Quoted passage:
Error in curl::curl_fetch_memory(x$url$url, handle = x$url$handle) : 

  Timeout was reached: Connection timed out after 10000 milliseconds
sckott commented 4 years ago

thanks, see related issue #52 wrt timing out

its most likely BOLD's servers timing out, but I'll have a look

sckott commented 4 years ago

bold_tax_id calls lapply on each id anyway, so you can use your own iteration through the ids to have the same effect, but add error catching with tryCatch or similar, and either handle errors by doing the request again, or maybe adding a Sys.sleep(...) when a timeout error happens to back off the requests for a bit to hopefully get back to a state where the BOLD servers won't error. For example:

library(bold)
x <- bold_tax_name(name='Osm', fuzzy=TRUE)
tax_ids <- x$taxid[1:10]
res <- list()
for (i in seq_along(tax_ids)) {
  tmp <- tryCatch(bold_tax_id(tax_ids[i]), error = function(e) e)
  res[[ as.character(tax_ids[i]) ]] <- tmp
  # or do some kind of if statement, handling errors differently
  # e.g., trying the request again or so
}
# if there's any errors, can handle those here if not 
#   handled within for loop
# bind together with e.g., bind_rows
dplyr::bind_rows(res)
cbird808 commented 4 years ago

Thanks for responding!

We are using blast_tax_name() in our metabarcoding pipeline to fill in the missing tax names for each OTU (Phylum C O F G S) resulting from queries of NCBI taxonomic database.

So, it sounds like I wouldn't have any better luck by passing a vector to blast_tax_name.

I'll add the tryCatch to prevent the pipeline from breaking, thanks for the suggestion. In terms Sys.sleep, we get locked out for a fair amount of time (more than 15 minutes).

The ultimate solution is probably downloading the database.

sckott commented 4 years ago

That is a long time to be locked out. You could try Sys.sleep between each request - which should make it less likely that you'll get server errors. e.g., in that for loop put a Sys.sleep before each bold_tax_id request, or after, either way.

For downloading the database, are you referring to http://v4.boldsystems.org/index.php/datarelease ?

Directive A: Write out the lines of the listing from its start through the line that contains "will [x=909, y=57].", including both of those lines.

Supplied data:
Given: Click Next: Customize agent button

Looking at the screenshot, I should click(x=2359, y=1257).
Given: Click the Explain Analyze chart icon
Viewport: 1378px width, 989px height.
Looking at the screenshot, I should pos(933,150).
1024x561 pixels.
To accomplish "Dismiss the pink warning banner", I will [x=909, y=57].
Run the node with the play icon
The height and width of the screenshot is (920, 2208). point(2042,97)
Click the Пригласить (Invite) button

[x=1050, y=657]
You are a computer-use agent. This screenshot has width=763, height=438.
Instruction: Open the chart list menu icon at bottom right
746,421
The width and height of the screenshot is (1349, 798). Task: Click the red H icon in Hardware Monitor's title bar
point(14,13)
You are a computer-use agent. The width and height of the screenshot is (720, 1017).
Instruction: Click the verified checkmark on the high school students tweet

Directive B: In the R code example in the comment thread, list every variable name that appears on the left side of the <- operator.

Correct output A:
Given: Click Next: Customize agent button

Looking at the screenshot, I should click(x=2359, y=1257).
Given: Click the Explain Analyze chart icon
Viewport: 1378px width, 989px height.
Looking at the screenshot, I should pos(933,150).
1024x561 pixels.
To accomplish "Dismiss the pink warning banner", I will [x=909, y=57].

Correct output B: x, tax_ids, res, tmp